1979 television special

Bugs Bunny's Thanksgiving Diet is an animated television special that aired November 15, 1979 on CBS. It stars Bugs Bunny and incorporated parts of several Looney Tunes cartoons. The special followed up on the successful Looney Tunes special Bugs and Daffy's Carnival of the Animals that had aired in 1976, which reintroduced the character of Bugs Bunny in his first new material since 1964.
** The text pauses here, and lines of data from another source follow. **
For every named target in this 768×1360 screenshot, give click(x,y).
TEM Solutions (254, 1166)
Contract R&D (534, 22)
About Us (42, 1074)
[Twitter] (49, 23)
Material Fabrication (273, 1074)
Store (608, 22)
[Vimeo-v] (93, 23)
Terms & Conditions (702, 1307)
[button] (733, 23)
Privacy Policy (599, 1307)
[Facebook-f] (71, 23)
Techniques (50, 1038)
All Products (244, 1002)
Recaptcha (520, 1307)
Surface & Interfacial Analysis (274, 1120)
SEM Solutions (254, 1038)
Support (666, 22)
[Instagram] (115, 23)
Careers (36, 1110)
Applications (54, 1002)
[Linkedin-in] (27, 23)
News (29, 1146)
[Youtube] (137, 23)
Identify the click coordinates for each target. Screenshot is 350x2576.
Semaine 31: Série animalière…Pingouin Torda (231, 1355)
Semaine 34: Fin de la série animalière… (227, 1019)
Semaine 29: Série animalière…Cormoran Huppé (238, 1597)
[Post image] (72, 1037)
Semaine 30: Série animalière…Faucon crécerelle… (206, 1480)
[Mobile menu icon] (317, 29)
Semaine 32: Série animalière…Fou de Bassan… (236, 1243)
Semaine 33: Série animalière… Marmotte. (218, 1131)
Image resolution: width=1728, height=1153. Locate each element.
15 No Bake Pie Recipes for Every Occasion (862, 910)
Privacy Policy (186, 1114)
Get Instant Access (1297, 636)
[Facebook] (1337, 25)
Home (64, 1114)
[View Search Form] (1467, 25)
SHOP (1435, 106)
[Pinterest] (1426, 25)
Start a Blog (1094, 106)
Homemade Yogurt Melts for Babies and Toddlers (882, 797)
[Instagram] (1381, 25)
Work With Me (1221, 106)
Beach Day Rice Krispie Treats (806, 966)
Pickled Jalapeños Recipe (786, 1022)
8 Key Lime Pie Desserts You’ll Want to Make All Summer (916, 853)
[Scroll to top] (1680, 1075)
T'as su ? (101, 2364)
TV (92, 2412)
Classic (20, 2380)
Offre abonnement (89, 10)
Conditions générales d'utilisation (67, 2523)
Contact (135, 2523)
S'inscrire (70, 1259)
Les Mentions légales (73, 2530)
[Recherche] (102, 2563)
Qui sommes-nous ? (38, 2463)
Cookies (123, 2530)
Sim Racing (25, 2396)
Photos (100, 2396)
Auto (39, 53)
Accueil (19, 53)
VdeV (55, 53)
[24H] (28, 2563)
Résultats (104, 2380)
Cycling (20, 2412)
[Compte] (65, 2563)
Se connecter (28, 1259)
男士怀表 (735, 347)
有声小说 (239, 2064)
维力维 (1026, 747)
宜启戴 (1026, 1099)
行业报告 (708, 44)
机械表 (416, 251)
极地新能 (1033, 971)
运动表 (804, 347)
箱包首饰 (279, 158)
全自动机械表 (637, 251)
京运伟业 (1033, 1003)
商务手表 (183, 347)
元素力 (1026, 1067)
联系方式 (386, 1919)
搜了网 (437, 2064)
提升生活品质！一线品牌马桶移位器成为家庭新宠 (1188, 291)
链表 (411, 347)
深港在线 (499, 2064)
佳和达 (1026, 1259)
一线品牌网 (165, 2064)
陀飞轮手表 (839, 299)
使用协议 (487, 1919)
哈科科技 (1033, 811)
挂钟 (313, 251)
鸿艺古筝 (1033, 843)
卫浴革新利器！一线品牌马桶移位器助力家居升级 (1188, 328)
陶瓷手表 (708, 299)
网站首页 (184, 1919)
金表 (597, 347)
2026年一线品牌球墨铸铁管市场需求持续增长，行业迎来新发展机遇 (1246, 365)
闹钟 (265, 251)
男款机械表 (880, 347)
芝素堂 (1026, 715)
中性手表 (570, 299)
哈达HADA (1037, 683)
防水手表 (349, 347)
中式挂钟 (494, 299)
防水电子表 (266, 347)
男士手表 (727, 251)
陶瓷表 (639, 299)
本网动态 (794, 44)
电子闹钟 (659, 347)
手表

In the special, Bugs is a doctor, prescribing cartoons for the viewers to watch. The special includes two complete cartoons, Bedevilled Rabbit and Rabbit Every Monday, and clips from eight others.

==Cast==
- Mel Blanc as Bugs Bunny, Porky Pig, Wile E. Coyote, Yosemite Sam, Sylvester and Tasmanian Devil
- June Foray as Millicent (from 1957's Rabbit Romeo) and Yellow Female Rabbit

==Credits==
Directed by David Detiege, Friz Freleng, Chuck Jones and Robert McKimson.
Produced by Hal Geer.

==Cartoons featured==
- Rabbit Every Monday
- Stop! Look! And Hasten!
- Guided Muscle
- Zip Zip Hooray!
- Beep, Beep
- Tweet Dreams
- Birds Anonymous
- Freudy Cat
- Canned Feud
- Trip for Tat
- Bedevilled Rabbit

==Home Video==
The special was released as part of the Looney Tunes Holiday Triple Feature DVD set along with Daffy Duck's Thanks-for-giving Special, Bugs Bunny's Howl-oween Special, and Bah, Humduck! A Looney Tunes Christmas.